This coming week is catch up week, where I add things to the site that have been on my pile for too long - that is mostly traditional content which has been on this site.
Mostly this is a cleanup to prepare for a new spin off blog which will be more about my professional side, technology, web - get all that todo list down so I feel I have the energy and space to do it.

* games I watch (mostly indie at the moment)
* games reviews I earmarked in 2008 but never got around to put the link/quote in (have started adding some backdated, check the games sections)
* why i am off A list games at the moment (i.e. how great games like Oblivion, Bioshock and more just dont make me want to play more super realistic games) and a reflection as to what makes me tick in a game
* a new round of the 2 line movie reviews catchup
* a new round of the 2 line book review catchup
* great software, fiction, arts and photo sites

Of course it would be cool if some of my 30 readers would tell me if they even care about any of these anymore - have you missed it? Like the new stuff, hate the new stuff? Want the photo and art stuff to stay here or go back to the spinoff blog? Now clearly I write most of it for myself, to remember what I read, wanted etc. but now that I have 30 regular readers I start to care… how weird is that?

GIVEN EXERCISE -
Write out the whole catch-up week post word for word. The data that comes next has no connection to the catch-up week post.

INFORMATION GIVEN -
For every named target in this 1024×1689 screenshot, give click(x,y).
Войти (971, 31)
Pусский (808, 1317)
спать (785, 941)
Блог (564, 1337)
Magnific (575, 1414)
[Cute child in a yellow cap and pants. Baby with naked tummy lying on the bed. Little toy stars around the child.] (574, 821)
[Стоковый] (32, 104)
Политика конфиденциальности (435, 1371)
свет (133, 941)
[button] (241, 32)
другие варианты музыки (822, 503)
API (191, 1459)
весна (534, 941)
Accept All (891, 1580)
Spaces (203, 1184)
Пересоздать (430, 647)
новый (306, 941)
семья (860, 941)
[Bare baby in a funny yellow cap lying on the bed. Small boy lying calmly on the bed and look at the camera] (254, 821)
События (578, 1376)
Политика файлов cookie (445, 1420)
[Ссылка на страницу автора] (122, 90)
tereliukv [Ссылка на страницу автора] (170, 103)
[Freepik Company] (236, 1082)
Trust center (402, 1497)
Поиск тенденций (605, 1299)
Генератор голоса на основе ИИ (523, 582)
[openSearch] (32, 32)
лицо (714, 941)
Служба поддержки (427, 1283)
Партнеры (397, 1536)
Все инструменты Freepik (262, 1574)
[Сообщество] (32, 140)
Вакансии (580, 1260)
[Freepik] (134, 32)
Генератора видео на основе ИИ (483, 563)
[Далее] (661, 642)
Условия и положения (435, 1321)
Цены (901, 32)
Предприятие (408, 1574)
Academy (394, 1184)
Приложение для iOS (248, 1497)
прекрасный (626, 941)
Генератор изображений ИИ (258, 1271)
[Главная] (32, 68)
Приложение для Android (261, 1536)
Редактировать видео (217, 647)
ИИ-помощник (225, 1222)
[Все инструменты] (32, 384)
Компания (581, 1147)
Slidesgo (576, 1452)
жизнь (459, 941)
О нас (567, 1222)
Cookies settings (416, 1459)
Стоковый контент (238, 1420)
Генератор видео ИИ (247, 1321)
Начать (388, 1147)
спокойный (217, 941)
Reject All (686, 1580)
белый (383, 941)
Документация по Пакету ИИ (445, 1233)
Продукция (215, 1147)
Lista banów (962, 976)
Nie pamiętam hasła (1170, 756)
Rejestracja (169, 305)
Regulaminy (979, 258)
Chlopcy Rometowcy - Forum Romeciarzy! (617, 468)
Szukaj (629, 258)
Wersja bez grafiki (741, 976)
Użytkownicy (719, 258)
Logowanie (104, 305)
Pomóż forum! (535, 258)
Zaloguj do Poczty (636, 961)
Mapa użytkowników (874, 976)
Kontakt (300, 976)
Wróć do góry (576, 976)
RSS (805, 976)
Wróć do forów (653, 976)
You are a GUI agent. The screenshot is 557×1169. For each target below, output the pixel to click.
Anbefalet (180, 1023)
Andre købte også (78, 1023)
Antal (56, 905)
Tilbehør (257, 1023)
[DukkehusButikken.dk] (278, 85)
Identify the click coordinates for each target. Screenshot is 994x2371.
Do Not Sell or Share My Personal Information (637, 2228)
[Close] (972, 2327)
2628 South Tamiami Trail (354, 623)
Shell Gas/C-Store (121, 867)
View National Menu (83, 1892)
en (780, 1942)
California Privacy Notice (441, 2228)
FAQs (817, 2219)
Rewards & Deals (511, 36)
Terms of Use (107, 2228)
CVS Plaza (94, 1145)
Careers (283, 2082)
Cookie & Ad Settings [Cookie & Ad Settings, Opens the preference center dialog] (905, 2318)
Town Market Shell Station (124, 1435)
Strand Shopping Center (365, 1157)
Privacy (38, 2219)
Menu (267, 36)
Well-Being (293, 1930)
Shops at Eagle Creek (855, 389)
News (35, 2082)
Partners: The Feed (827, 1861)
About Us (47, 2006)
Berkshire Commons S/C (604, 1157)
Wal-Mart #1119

WRITTEN SOLUTION -
This coming week is catch up week, where I add things to the site that have been on my pile for too long - that is mostly traditional content which has been on this site.
Mostly this is a cleanup to prepare for a new spin off blog which will be more about my professional side, technology, web - get all that todo list down so I feel I have the energy and space to do it.

* games I watch (mostly indie at the moment)
* games reviews I earmarked in 2008 but never got around to put the link/quote in (have started adding some backdated, check the games sections)
* why i am off A list games at the moment (i.e. how great games like Oblivion, Bioshock and more just dont make me want to play more super realistic games) and a reflection as to what makes me tick in a game
* a new round of the 2 line movie reviews catchup
* a new round of the 2 line book review catchup
* great software, fiction, arts and photo sites

Of course it would be cool if some of my 30 readers would tell me if they even care about any of these anymore - have you missed it? Like the new stuff, hate the new stuff? Want the photo and art stuff to stay here or go back to the spinoff blog? Now clearly I write most of it for myself, to remember what I read, wanted etc. but now that I have 30 regular readers I start to care… how weird is that?